La sofferenza dei metalmeccanici
Pubblicato il 6 apr 2013
di red. ::
A Torino, in base a un’indagine Fiom, dal 2008 a oggi ha chiuso un’azienda su tre. Diminuito il 25% della forza lavoro. A Termini Imerese torna la protesta degli operai, che chiedono il rilancio dello stabilimento. Il 18 maggio una manifestazione a Roma
Quattrocentosei aziende metalmeccaniche in crisi nella provincia torinese. Centoquaranta solo nel settore auto. In un quinquennio hanno visto diminuire la forza lavoro del 25%, passando da oltre 56mila unità a poco più di 42mila (nel settore auto gli addetti sono passati da quasi 30mila a poco meno di 25mila).
Sono i dati di un’indagine condotta dalla Fiom di Torino e illustrati oggi dal segretario Federico Bellono in occasione della presentazione della manifestazione ‘Contro la crisi. No ai licenziamenti!’ organizzata dal sindacato per martedì prossimo nel capoluogo piemontese dove un corteo partirà da piazza Arbarello per raggiungere piazza Castello.
I dati sono stati raccolti sulla base di un campione di 406 aziende, che non include Fiat e le imprese più piccole del settore artigiano. 106 appartengono al settore auto, dove l’occupazione è calata del 16,32%. In 51 imprese si ricorre ai contratti di solidarietà.
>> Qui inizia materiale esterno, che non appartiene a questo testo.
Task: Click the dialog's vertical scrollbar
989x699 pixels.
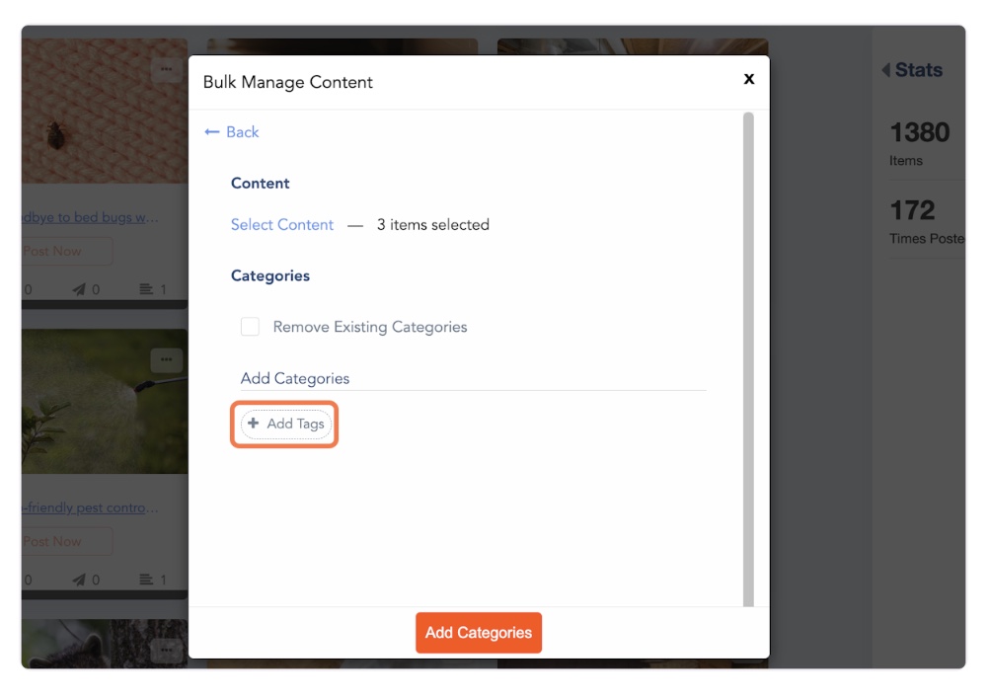Action: [x=748, y=355]
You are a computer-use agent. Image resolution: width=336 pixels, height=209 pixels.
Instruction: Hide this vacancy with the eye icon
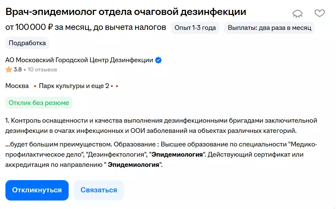pos(298,13)
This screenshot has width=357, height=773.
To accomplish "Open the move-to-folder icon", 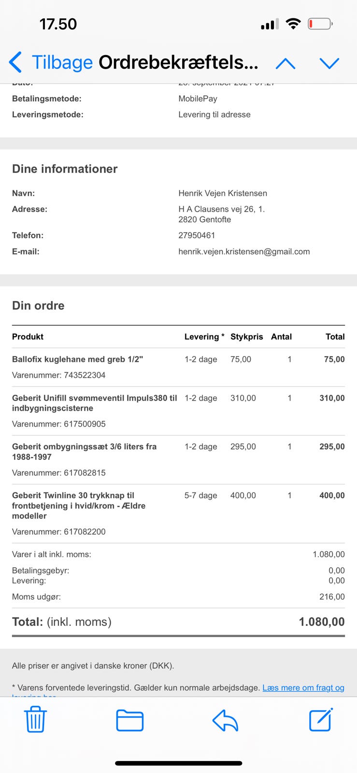I will click(x=130, y=720).
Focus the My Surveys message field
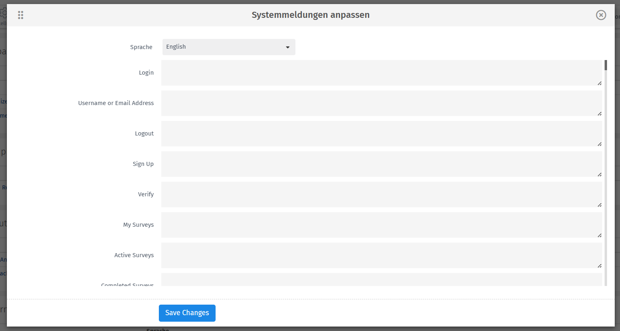Screen dimensions: 620x331 [x=381, y=225]
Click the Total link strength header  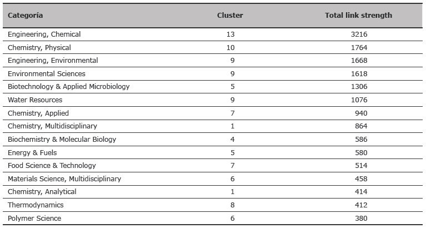click(x=358, y=15)
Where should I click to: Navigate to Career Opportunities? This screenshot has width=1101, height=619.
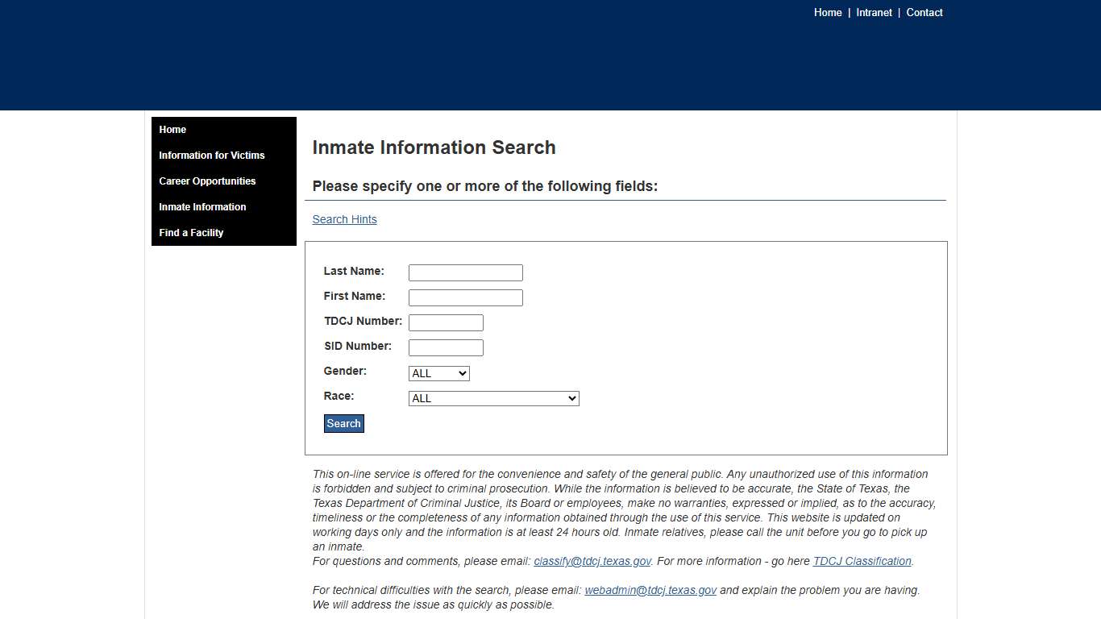coord(207,181)
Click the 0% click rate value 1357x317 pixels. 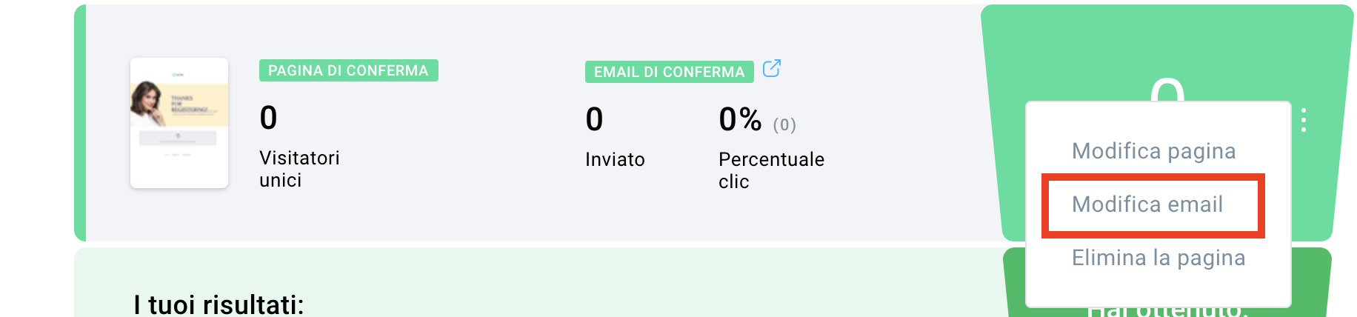pos(740,119)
Ma la crisi si fa sentire anche lontano da Torino. Sempre oggi, non a caso, sono tornati in piazza a Palermo gli operai di Termini Imerese e dell’indotto dell’ex stabilimento Fiat. Le tute blu hanno protestato contro la situazione di stallo e il mancato rilancio del sito industriale, nonostante l’accordo firmato nell’ormai lontano dicembre 2011. 1200 lavoratori, tra indotto e stabilimenti, esaurita la cassa integrazione straordinaria, rischiano il licenziamento.
A livello nazionale, la Fiom ha indetto una manifestazione a Roma il 18 maggio. “Partiamo dai problemi dei metalmeccanici – ha detto il segretario generale Maurizio Landini – per chiedere un blocco dei licenziamenti, per chiedere un cambiamento delle politiche industriali, per chiedere la riconquista del contratto”.